REQUIREMENT 1 >>
Answer these about the car forum posts, one per line:
(a) What car does the new guy in the office drive?
(b) What engine and transmission did the uncle's '68 Impala SS have?
(c) What part could not be kept working on the '50 Ford?
REQUIREMENT 2 >> Go on with the car forum posts from the point where they end.

TEXT EXCERPT >>
((

I remember the first year I took my '79 5th Ave to Carlisle, someone left a note on it saying that if I was ever interested in selling it to give them a call. Now who knows? Maybe they were looking for a demo derby car, or sacrificial lambs for a monster truck rally! But I have had young people come up and compliment me on it. We have this new guy in our office who's about 30, and drives a 1993 Camry, who just thought it was the coolest thing when he saw it in the parking lot at work one day. I also had some old guy pull up beside me once at a traffic light, look over at me, and sort of do a double take, as if he was shocked to see someone that young driving a car like that! Oh, and once I was next to this BMW 3-series on the highway that had a fart can on it, and the driver seemed kind of annoyed at me. I think it's because my 5th Ave, with no muffler on it, was drowning out his fart can! (seriously, who puts a fart can on a BMW?!)
Mar 04, 2008 (6:31 pm)
my uncle was a motorhead -back in the days while i was just 10/12,and had a baby blue and white crown victoria -55 ford..i rember going to the bone yard with grandad,looking for a rearend for it,and they were trying to decide if a custom's rear would fit,i -even then,said the only diffrence was the donor didn't have the crown on the emblem or the stainless band on the roof,as if that might make a diffrence if the rearend would fit..his next one was a 68 impala ss with a 396 4 speed,..oh,to have that car today,,just as i turned 15,my stepdad rolled a beautiful 65 chevelle ss 396 powerglide auto,it broke my heart to see what might have been my first car with the windshield flat aganst the body,as the top was down when he missed the curve..OH WELL!!
..my first was a -50 ford with a flathead 6/three on the tree..you couldn't keep a starter in that piece of....history,and i push started it untill i got rid of it..
my 64 impala ss was nicer,as was my 65 rustang(i live in ohio)..

))

RECORDED DATA >>

((

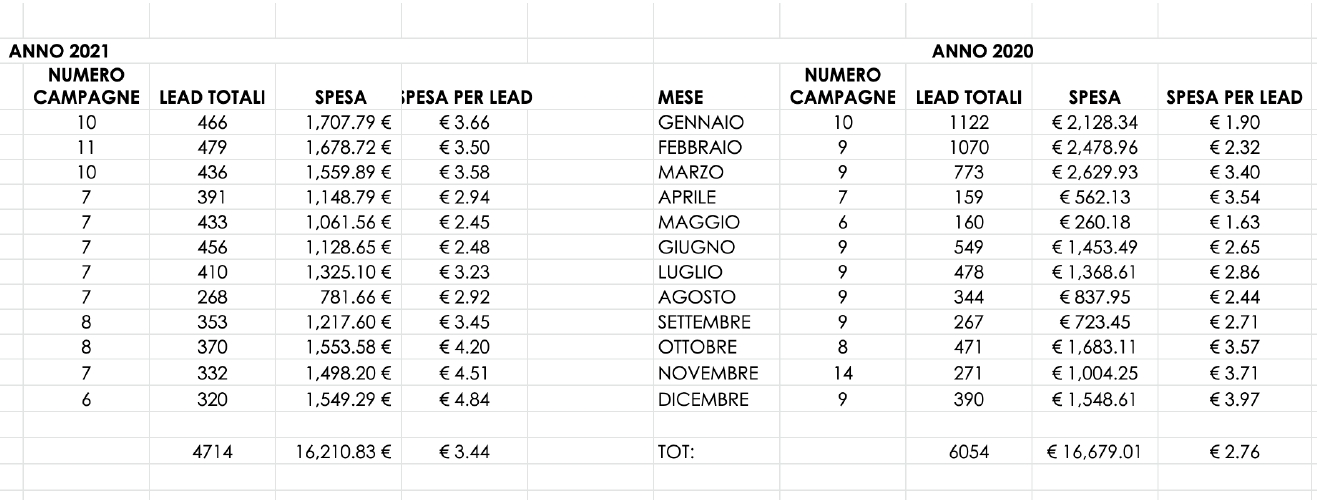
Task: Select the 2020 total leads cell 6054
Action: click(968, 450)
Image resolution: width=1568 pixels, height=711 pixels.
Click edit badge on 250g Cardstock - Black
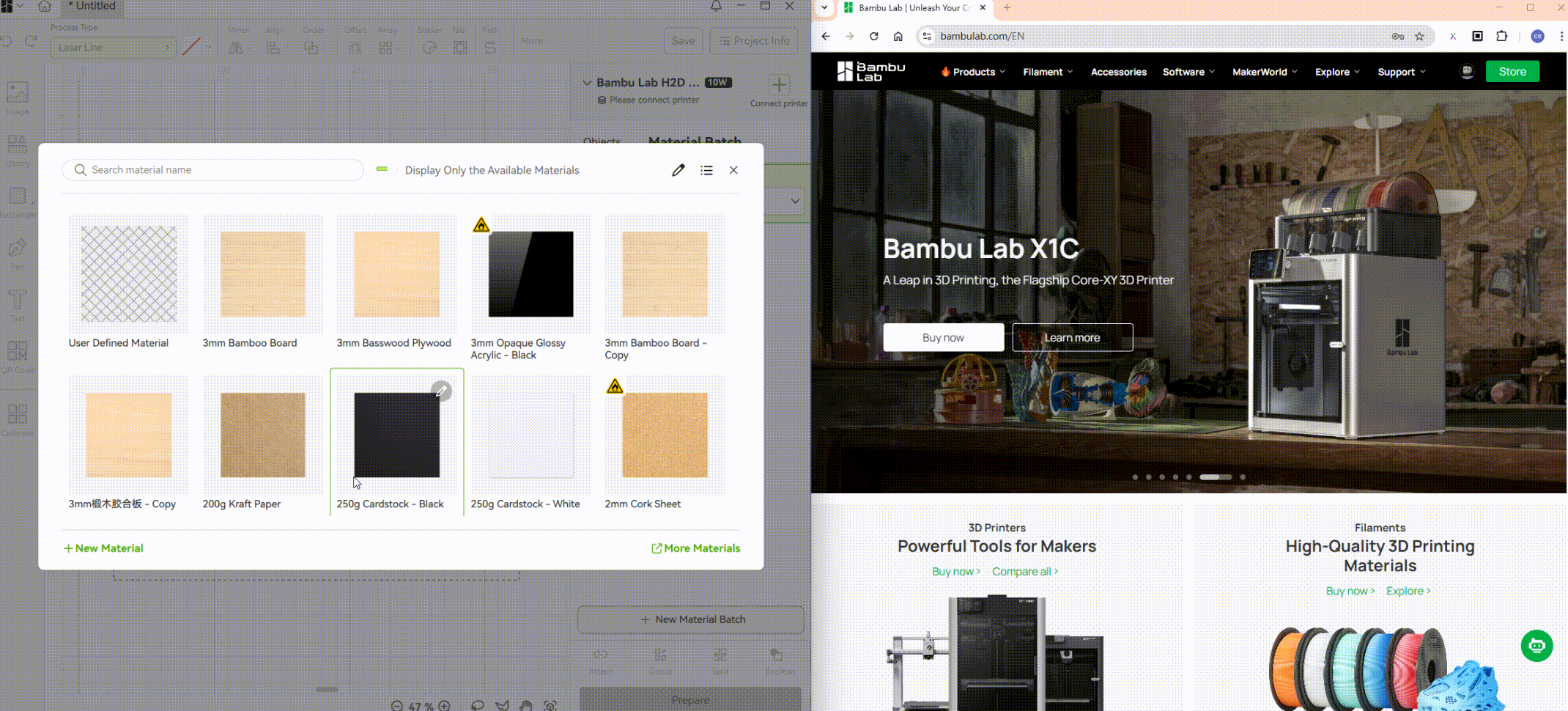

))

TASK OUTPUT 1 >>
(a) A 1993 Camry.
(b) A 396 with a 4 speed.
(c) The starter.

TASK OUTPUT 2 >>
---when i ended up in southern california in the late -80/early -90's,i was amazed at the vintage-unrestored iorn that was still running around!..a-59 galaxy skyliner retractable hardtop,literally being driven by the little old lady from pasadena!..i picked up a-73 2 door fleetwood in great origional condition for $500..!!..if i'd only had the money,..i also had a-64 bug for 300,that car lasted me for three yrs,and still ran when i finally sold out and came home!!..i then watch the local car guy's gluing floorboards on those "bondo buggies",trying to save camaro's and chevelles..
--now days,the astronomical amounts they get for a ss,or a super bee blows me away..
#275 of 309 Early GM Iron
Mar 05, 2008 (3:25 am)
The first car I ever owned was when I was in college in 1957.
I bought a 1947 Oldsmobile 2 door fastback from the elderly lady owner for $350.
It was a straight 6 with a hydramatic transmission. You might say it was rather sloooow! The best part of the car was the 12 tube radio which cranked out the tunes with pretty good quality...helping coordinate with the car's other best feature(a huge back seat that beckoned late night entertainment....if you get my drift.)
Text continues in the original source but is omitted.